**STATED PROBLEM:** Rescale the rows starting with the line containing "Pick the caption text 60mm/mV, 100mm/sec" and going on through the line containing "pos(342,83)", both included. Write those lines out in full, requests included, with every coordinate in the answers multiplied by 1.65 and rounded to a whole number (halves round up), and leave all other numbers unchanged.

+-------+

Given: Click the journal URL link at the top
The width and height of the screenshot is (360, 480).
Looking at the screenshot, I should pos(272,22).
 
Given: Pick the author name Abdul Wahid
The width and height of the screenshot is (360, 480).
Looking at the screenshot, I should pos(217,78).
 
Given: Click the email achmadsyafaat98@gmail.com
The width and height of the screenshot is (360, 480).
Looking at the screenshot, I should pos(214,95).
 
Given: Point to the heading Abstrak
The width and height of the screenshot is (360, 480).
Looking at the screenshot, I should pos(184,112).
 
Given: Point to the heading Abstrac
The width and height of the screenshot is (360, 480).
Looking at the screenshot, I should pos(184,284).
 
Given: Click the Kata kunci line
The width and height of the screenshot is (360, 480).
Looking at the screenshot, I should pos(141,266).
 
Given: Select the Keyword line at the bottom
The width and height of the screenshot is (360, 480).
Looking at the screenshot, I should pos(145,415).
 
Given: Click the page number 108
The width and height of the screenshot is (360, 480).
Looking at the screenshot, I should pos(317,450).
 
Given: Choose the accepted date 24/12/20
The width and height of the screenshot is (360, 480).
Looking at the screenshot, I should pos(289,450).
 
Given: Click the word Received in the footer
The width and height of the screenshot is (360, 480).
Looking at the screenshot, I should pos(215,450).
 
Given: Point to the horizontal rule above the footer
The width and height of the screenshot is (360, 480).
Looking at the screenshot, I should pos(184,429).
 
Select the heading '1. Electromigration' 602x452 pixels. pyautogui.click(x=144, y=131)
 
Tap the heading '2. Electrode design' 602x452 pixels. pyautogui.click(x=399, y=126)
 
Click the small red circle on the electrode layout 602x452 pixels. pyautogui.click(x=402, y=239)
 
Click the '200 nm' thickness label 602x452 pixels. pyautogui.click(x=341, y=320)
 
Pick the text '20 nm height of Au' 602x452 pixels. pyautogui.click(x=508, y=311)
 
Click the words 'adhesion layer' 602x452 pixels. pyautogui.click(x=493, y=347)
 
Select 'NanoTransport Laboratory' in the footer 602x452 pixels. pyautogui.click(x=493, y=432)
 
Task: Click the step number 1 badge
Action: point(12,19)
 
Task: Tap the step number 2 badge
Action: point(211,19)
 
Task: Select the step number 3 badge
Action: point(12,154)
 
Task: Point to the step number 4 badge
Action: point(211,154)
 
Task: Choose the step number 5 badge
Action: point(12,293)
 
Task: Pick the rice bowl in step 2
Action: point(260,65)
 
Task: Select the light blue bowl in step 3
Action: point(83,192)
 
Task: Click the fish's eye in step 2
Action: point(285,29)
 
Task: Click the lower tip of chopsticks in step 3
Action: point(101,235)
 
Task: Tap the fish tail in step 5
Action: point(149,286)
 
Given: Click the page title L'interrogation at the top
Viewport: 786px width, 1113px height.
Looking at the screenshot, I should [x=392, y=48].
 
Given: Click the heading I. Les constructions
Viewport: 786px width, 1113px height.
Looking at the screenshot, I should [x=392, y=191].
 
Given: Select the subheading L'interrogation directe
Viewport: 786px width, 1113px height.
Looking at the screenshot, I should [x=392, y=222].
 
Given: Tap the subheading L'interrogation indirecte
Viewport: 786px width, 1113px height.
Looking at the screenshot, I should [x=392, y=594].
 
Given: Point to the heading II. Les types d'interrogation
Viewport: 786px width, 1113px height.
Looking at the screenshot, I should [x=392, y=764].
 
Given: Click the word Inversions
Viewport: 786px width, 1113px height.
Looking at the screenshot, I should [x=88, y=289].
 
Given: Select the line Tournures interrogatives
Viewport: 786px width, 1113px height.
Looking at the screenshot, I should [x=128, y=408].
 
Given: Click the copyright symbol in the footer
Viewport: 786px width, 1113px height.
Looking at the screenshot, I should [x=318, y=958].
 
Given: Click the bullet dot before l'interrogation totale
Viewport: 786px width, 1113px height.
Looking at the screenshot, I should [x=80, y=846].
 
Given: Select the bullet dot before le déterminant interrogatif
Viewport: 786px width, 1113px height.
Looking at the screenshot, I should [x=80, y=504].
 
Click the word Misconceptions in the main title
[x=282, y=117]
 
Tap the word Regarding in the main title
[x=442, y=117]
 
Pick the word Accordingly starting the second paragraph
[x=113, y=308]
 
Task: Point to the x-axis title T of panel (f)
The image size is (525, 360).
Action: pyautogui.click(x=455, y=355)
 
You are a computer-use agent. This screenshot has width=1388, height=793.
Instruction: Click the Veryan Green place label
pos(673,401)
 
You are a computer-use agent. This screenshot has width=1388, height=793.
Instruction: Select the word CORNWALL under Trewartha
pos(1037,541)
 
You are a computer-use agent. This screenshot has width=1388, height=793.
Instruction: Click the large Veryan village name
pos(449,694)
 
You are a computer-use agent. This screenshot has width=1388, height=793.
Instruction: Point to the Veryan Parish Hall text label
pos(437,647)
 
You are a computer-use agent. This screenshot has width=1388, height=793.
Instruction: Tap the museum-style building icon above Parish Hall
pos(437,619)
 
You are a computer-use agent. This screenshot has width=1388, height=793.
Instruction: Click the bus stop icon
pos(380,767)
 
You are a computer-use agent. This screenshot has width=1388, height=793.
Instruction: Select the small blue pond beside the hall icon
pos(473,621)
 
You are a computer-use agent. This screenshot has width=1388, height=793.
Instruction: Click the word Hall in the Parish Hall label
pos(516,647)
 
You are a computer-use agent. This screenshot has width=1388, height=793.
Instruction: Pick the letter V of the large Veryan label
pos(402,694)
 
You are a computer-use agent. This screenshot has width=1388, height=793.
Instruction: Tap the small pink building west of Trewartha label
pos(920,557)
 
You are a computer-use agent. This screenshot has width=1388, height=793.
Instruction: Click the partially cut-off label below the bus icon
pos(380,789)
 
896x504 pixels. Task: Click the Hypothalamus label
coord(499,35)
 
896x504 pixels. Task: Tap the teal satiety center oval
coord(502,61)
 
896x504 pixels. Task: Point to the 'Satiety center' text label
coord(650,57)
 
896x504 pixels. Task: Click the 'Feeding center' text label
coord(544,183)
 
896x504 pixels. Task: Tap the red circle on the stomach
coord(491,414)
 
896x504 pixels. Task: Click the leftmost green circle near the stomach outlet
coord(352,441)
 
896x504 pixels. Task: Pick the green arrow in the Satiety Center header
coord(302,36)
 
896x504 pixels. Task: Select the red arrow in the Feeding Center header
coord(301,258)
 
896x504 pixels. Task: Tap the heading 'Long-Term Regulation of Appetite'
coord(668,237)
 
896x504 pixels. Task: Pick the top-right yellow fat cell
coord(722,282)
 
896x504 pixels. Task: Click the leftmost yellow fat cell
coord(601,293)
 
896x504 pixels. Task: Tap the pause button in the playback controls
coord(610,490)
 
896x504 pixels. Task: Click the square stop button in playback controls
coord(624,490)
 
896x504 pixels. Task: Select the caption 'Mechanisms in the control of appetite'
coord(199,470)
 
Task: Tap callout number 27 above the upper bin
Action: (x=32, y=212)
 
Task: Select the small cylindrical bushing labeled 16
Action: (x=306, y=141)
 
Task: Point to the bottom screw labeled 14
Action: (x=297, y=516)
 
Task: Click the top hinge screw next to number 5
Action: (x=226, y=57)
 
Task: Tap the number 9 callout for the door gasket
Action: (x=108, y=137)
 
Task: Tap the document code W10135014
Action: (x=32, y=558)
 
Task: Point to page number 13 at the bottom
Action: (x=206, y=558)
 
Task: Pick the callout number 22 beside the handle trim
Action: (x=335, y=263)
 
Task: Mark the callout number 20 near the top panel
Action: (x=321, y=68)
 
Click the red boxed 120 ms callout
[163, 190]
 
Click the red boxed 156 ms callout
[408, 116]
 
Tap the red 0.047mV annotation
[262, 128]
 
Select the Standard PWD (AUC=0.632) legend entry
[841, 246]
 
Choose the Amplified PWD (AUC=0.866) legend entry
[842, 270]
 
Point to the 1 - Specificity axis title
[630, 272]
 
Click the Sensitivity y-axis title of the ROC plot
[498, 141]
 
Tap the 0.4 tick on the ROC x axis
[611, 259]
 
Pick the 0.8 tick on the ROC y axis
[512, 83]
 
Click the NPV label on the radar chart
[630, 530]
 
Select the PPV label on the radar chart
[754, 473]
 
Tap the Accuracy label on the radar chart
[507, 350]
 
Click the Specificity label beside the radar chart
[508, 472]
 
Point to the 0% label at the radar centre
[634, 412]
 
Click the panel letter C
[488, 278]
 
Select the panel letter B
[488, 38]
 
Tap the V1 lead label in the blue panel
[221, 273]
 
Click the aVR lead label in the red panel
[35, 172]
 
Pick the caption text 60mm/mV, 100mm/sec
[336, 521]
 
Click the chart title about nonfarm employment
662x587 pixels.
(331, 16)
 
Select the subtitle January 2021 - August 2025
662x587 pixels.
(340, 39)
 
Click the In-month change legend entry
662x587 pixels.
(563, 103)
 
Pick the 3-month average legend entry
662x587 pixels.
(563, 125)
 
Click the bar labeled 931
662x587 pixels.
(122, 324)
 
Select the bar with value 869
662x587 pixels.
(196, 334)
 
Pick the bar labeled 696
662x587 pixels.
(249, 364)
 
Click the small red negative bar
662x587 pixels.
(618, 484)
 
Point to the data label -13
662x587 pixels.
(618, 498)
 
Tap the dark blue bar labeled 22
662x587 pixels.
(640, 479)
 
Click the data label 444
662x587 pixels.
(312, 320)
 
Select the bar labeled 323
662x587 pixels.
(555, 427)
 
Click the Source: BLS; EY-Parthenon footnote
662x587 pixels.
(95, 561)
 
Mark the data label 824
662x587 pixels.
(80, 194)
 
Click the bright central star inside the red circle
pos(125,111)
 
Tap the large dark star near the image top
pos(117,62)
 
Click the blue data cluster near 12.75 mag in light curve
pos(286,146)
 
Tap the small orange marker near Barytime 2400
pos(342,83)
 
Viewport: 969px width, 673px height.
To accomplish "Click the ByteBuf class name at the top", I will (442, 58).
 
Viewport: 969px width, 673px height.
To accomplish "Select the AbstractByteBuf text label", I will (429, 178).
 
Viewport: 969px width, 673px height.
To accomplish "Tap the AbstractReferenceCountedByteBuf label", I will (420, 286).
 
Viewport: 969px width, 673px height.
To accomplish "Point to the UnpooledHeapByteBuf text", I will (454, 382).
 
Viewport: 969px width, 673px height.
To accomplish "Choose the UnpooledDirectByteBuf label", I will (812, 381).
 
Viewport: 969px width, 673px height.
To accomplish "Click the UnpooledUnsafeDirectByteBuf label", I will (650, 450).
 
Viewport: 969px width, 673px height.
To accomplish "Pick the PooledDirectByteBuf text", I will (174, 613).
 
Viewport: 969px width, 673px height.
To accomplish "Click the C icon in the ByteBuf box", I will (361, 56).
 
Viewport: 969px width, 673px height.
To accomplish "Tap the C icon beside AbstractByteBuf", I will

+-------+

**REPLY TO THE TASK:**
Pick the caption text 60mm/mV, 100mm/sec
[554, 860]
 
Click the chart title about nonfarm employment
662x587 pixels.
(546, 26)
 
Select the subtitle January 2021 - August 2025
662x587 pixels.
(561, 64)
 
Click the In-month change legend entry
662x587 pixels.
(929, 170)
 
Pick the 3-month average legend entry
662x587 pixels.
(929, 206)
 
Click the bar labeled 931
662x587 pixels.
(201, 535)
 
Select the bar with value 869
662x587 pixels.
(323, 551)
 
Pick the bar labeled 696
662x587 pixels.
(411, 601)
 
Click the small red negative bar
662x587 pixels.
(1020, 799)
 
Point to the data label -13
662x587 pixels.
(1020, 822)
 
Tap the dark blue bar labeled 22
662x587 pixels.
(1056, 790)
 
Click the data label 444
662x587 pixels.
(515, 528)
 
Select the bar labeled 323
662x587 pixels.
(916, 705)
 
Click the Source: BLS; EY-Parthenon footnote
662x587 pixels.
(157, 926)
 
Mark the data label 824
662x587 pixels.
(132, 320)
 
Click the bright central star inside the red circle
pos(206,183)
 
Tap the large dark star near the image top
pos(193,102)
 
Click the blue data cluster near 12.75 mag in light curve
pos(472,241)
 
Tap the small orange marker near Barytime 2400
pos(564,137)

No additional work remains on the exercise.